Dos días después mi mamá llegó a mi nuevo departamento sin avisar.
La vi desde la ventana, parada junto a la papelería con su bolsa café, la espalda más encorvada de lo normal y el gesto rígido de quien no sabe pedir perdón pero necesita algo.
Bajé.
No la abracé.
Ella tampoco lo intentó.
Miró alrededor del edificio, la escalera angosta, la fachada vieja, mis plantas en el descansillo.
—Vives aquí —dijo, como si todavía esperara que yo estuviera castigándola desde algún lugar mejor.
—Sí.
Hubo un silencio.
Luego dijo algo que me sorprendió más que cualquier insulto suyo.
—No sabía que hacías tanto.
La frase me dio rabia.
No alivio.
Porque no era verdad.
Sí sabía.
Lo veía.
Solo le convenía llamarlo poco para seguir usándome sin deuda moral.
—Claro que lo sabías —le respondí—. Lo que pasa es que te salía más barato fingir que no.
Sus ojos se llenaron, pero yo ya no era la hija que corría a consolarla cuando lloraba después de hacer daño.
Mi madre sacó entonces una carpeta arrugada.
Recibos.
Avisos de atraso.
Papeles de la hipoteca.
El monto total me dejó helada.
Llevaban dieciocho meses cubriendo parcialmente con mis transferencias algo que ya estaba al borde del colapso.
También descubrí otra verdad peor.
Mi mamá había sacado un crédito adicional con la casa como garantía para ayudar a Claudia a entrar al negocio inmobiliario “con buena imagen”, un crédito que Claudia ni siquiera entendía del todo.
Eso era lo que acababa de explotar.
No solo se quedaban sin mi trabajo.
Se quedaban sin la mentira que cubría una deuda hecha a espaldas de todos.
Mi madre se sentó en la escalera.
Se veía vieja.
Muy vieja.
No por edad.
Por derrota.
—Yo pensé que podía acomodarlo luego —murmuró—. Que tú siempre respondías.

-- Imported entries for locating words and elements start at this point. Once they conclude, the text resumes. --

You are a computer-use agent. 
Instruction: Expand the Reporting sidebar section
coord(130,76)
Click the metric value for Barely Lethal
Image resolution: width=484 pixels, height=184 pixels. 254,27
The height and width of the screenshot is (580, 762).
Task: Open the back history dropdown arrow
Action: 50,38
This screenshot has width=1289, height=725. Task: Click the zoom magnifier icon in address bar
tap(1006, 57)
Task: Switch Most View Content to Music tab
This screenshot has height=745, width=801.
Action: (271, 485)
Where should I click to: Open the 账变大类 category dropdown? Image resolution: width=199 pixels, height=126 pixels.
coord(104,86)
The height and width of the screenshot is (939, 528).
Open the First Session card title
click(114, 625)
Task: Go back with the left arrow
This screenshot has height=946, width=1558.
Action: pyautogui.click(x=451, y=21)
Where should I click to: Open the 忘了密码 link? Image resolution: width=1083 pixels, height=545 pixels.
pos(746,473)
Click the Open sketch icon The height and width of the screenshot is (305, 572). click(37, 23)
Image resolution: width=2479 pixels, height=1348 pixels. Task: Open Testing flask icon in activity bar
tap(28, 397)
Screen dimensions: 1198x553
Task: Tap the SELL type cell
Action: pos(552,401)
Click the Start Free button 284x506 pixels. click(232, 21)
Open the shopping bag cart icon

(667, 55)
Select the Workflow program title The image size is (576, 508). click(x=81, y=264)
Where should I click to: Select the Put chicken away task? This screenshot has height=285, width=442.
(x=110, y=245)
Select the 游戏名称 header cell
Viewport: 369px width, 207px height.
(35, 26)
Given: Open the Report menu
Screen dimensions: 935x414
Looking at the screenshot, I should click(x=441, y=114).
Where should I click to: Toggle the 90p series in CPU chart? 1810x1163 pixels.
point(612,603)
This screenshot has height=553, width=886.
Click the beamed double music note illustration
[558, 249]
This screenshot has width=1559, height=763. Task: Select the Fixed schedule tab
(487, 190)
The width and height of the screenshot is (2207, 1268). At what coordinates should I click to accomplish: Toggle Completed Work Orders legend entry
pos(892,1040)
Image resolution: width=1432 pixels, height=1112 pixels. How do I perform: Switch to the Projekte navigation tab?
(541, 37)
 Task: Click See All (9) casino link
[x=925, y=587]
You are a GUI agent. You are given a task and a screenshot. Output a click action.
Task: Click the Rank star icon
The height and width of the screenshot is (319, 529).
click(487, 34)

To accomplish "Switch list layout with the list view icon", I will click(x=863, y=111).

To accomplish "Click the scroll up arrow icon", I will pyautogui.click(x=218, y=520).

Que Claudia iba a vender más. Que no iba a llegar esto.
No dijo “perdóname”.
Dijo la verdad.
Y a veces eso duele todavía más, porque te obliga a aceptar que no hubo accidente.
Hubo cálculo.
Hubo comodidad.
Hubo una confianza asquerosa en que una hija responsable aguantaría otro poco.
—¿Y por eso querías cobrarme renta? —pregunté.
Asintió sin mirarme.
—Pensé que si te decía la verdad te ibas a ir.
Solté una risa amarga.
—Pues me fui igual.
Mi mamá empezó a llorar.
De verdad esta vez.
No porque la atraparan.
Porque el sistema se le había caído encima.
—No sé cómo arreglarlo —dijo.
Yo respiré hondo.
Miré la calle.
La gente comprando libretas en la papelería.
Una señora cargando pan.
Una moto pasando.
La vida entera siguiendo mientras nosotras, por fin, dejábamos de fingir.
—Primero aceptando que no soy una deuda doméstica —dije—. Luego dejando de usar a los niños y a mí como colchón para tus malas decisiones.